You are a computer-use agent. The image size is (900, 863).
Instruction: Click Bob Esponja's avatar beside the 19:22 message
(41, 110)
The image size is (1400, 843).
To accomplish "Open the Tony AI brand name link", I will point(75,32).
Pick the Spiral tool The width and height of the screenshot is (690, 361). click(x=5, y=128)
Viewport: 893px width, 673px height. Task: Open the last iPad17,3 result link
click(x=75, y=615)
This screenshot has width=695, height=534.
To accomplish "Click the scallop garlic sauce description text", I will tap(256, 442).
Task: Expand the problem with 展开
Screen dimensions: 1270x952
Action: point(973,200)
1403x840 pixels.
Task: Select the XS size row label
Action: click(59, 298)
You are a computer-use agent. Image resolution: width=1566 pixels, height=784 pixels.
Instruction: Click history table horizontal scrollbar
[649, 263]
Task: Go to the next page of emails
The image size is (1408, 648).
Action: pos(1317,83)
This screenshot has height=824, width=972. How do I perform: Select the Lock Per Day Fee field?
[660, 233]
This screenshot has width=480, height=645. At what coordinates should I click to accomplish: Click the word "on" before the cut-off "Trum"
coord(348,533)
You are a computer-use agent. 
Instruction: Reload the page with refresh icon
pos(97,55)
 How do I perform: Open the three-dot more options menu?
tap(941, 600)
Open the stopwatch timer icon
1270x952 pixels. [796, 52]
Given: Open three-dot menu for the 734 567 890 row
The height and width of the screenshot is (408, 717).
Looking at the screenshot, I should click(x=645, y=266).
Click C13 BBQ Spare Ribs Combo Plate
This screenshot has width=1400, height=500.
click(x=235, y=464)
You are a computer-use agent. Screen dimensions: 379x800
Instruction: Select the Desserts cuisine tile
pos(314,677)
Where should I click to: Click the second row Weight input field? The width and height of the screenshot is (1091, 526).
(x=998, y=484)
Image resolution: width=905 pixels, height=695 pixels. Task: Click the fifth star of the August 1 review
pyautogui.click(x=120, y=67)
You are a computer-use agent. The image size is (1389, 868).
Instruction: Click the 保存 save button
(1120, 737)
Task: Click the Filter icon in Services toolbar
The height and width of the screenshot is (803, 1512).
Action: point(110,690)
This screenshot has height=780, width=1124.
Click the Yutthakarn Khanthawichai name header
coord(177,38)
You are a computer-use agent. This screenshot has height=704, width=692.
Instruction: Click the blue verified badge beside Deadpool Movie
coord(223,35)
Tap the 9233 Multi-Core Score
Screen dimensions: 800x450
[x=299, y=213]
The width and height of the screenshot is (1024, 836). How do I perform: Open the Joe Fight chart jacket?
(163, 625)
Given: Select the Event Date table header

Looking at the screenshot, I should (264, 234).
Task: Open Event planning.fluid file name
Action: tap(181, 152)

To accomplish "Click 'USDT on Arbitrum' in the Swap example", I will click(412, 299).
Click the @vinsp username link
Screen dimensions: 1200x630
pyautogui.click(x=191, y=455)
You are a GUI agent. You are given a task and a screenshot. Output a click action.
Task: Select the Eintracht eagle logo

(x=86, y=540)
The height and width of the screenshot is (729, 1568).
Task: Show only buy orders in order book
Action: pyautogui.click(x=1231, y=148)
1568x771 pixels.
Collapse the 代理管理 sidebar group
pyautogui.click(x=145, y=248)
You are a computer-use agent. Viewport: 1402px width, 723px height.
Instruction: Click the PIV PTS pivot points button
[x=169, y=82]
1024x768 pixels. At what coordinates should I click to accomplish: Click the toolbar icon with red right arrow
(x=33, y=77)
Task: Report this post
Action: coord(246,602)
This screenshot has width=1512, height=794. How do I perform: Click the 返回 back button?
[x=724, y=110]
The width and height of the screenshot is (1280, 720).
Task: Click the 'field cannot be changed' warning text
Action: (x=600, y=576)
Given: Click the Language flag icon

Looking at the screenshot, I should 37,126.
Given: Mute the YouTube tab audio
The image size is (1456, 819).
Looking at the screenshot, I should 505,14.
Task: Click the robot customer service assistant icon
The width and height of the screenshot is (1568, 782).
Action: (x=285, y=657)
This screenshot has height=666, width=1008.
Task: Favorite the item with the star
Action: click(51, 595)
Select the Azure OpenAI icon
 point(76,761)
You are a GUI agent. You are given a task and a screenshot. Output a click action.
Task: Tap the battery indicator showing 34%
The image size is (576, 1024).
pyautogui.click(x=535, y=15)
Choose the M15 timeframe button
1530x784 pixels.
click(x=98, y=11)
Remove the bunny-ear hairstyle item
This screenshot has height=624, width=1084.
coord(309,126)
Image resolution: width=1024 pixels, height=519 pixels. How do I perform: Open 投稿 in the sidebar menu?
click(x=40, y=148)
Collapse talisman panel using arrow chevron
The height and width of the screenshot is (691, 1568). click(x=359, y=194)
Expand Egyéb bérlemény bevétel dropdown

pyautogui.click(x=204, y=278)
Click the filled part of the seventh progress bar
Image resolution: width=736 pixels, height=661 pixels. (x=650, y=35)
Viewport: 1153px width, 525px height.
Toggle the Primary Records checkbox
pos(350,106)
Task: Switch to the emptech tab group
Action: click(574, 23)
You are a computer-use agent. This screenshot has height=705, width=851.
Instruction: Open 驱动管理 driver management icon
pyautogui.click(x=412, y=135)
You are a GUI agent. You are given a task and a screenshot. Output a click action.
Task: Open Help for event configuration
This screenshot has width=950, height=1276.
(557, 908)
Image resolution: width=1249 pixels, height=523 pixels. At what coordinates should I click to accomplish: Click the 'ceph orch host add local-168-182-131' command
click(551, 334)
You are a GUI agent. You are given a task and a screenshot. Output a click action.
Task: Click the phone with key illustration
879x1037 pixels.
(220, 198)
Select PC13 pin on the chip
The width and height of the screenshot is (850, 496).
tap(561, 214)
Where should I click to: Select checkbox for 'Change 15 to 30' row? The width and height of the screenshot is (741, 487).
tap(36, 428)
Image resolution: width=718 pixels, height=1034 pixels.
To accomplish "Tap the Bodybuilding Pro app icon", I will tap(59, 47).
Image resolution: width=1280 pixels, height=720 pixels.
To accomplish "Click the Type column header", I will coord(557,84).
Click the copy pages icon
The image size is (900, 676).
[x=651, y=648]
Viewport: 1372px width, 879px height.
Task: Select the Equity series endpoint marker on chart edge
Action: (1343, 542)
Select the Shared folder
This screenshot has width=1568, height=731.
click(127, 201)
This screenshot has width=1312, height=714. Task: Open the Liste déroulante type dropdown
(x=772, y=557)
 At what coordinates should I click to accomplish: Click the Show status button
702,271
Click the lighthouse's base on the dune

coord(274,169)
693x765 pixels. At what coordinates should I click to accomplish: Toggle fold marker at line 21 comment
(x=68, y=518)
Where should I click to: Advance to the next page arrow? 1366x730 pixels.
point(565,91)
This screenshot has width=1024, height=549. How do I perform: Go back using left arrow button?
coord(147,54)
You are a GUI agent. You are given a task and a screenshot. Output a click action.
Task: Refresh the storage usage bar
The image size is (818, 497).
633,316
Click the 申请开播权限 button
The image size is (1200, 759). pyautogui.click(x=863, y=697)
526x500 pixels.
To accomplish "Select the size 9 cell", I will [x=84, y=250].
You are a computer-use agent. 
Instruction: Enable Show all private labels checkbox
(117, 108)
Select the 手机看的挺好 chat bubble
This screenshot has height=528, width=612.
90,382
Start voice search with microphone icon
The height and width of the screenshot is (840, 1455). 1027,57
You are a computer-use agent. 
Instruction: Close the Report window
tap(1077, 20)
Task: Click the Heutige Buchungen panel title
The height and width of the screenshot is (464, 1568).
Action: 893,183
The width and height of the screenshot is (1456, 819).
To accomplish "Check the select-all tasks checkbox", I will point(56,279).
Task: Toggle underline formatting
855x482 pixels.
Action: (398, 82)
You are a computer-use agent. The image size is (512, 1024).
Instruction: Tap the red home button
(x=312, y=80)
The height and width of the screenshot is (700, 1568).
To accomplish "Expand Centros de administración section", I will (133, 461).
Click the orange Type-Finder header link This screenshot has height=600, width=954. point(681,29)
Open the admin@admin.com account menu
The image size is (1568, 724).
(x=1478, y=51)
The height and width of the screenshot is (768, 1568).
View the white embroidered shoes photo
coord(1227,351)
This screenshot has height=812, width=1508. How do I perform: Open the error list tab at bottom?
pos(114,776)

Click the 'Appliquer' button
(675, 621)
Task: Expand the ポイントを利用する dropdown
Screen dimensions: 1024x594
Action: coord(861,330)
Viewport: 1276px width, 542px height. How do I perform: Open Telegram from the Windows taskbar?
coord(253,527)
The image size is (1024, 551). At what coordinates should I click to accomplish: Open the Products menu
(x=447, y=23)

Goal
Reproduce the data without changes, from the line containing "The height and width of the screenshot is (700, 1568)." through the end of the data, including both of those lines.

Solution for this problem
The height and width of the screenshot is (700, 1568).
To accomplish "Expand Centros de administración section", I will (133, 461).
Click the orange Type-Finder header link This screenshot has height=600, width=954. point(681,29)
Open the admin@admin.com account menu
The image size is (1568, 724).
(x=1478, y=51)
The height and width of the screenshot is (768, 1568).
View the white embroidered shoes photo
coord(1227,351)
This screenshot has height=812, width=1508. How do I perform: Open the error list tab at bottom?
pos(114,776)

Click the 'Appliquer' button
(675, 621)
Task: Expand the ポイントを利用する dropdown
Screen dimensions: 1024x594
Action: coord(861,330)
Viewport: 1276px width, 542px height. How do I perform: Open Telegram from the Windows taskbar?
coord(253,527)
The image size is (1024, 551). At what coordinates should I click to accomplish: Open the Products menu
(x=447, y=23)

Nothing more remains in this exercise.